- Selection -
Summaries from Conference and Computer Vision and Pattern Recognition on ShortScience.org

doi.org
sci-hub
scholar.google.com

Salient Region Detection via High-Dimensional Color Transform
Jiwhan Kim and Dongyoon Han and Yu-Wing Tai and Junmo Kim
Conference and Computer Vision and Pattern Recognition - 2014 via Local CrossRef
Keywords:

[link] Summary by Desiana Nurchalifah 4 years ago

**Introduction**
* Salient region is an area where a striking combination of features in images is perceived at the first observation.
* These features combined to make a region that has a significant distinction with other areas in the image.
* This paper presents a map of saliency using linear combination of high-dimensional color representation space.

**Related work**
* Present work in saliency detection is divided into two groups which are taking into account low-level features, and statistical learning methods. Both approach has variety of results with no clear significance which performs better in saliency detection.

- Information shown -
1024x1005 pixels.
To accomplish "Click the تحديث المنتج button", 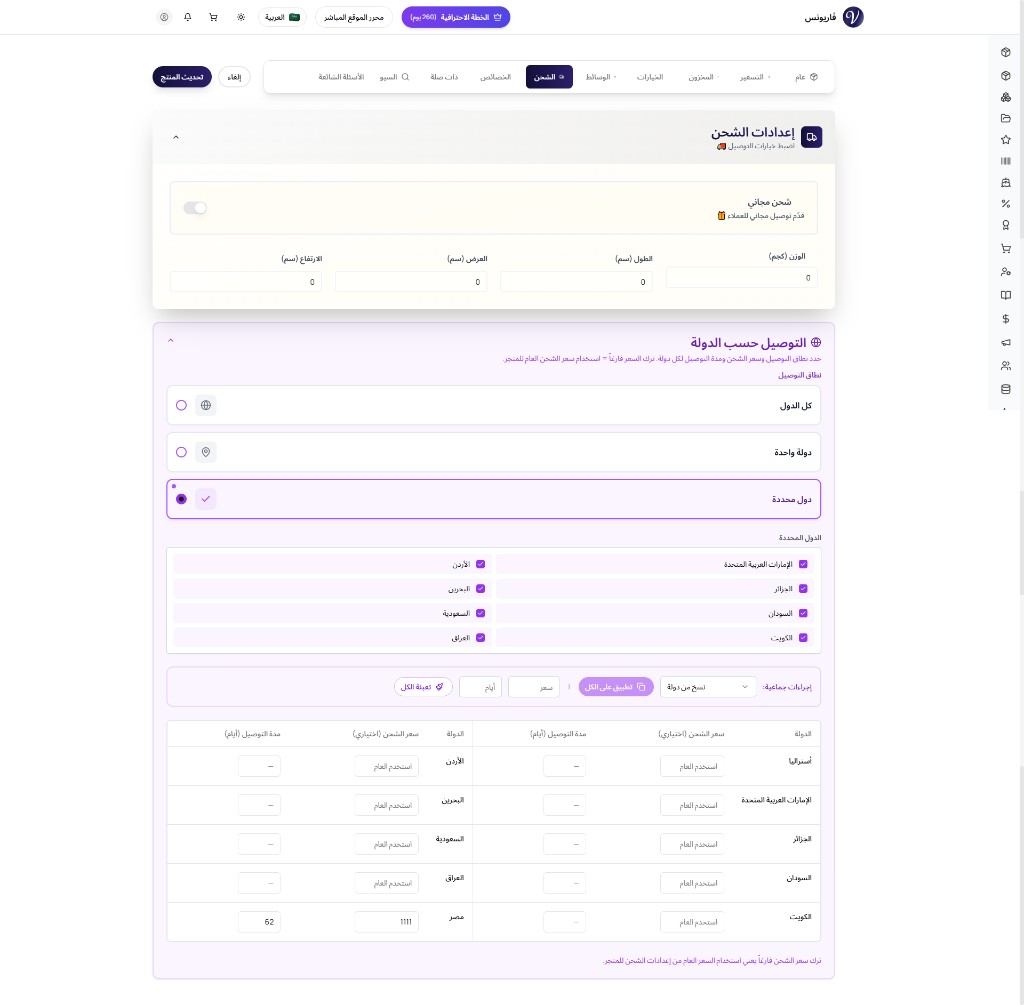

- Problem set -
1. According to the saliency detection summary, what two groups is present work in saliency detection divided into?
2. Reproduce word for word the part of the saliency detection summary starting at "[link] Summary by" and ending at "in the image.".
3. Take the saliency detection summary further, continuing on from its final sentence.

- Final results -
1. Methods that take into account low-level features, and statistical learning methods.

2.
[link] Summary by Desiana Nurchalifah 4 years ago

**Introduction**
* Salient region is an area where a striking combination of features in images is perceived at the first observation.
* These features combined to make a region that has a significant distinction with other areas in the image.

3.
* In the first group of taking into account of low-level features, there are approaches on saliency region detection based on color contrast, Markovian approach, and multi-scale saliency based on superpixels that have drawbacks on the pres.ence of high-contrast edges, unpreserved boundary, and segmentation parameters.
* Using learning-based methods present are region detection saliency based on the regional descriptor, using graph-based, and sample patches.

**Approach**
* Paper provides a method of mapping low dimensional color of RGB, CIELab, HSV spaces into high dimensional color.
* Method identify the presence of superpixel saliency features using the SLIC method with 500 number of superpixels.
* Feature vector is defined by the location of superpixels and then combined with color which proceeds to color space representation computation.
* Histogram features are later combined with 8 bins in each of the histogram and distance is computed using the Chi-squared method.
* Global and local contrast are used using Euclidean distance with variance parameters of 0.25.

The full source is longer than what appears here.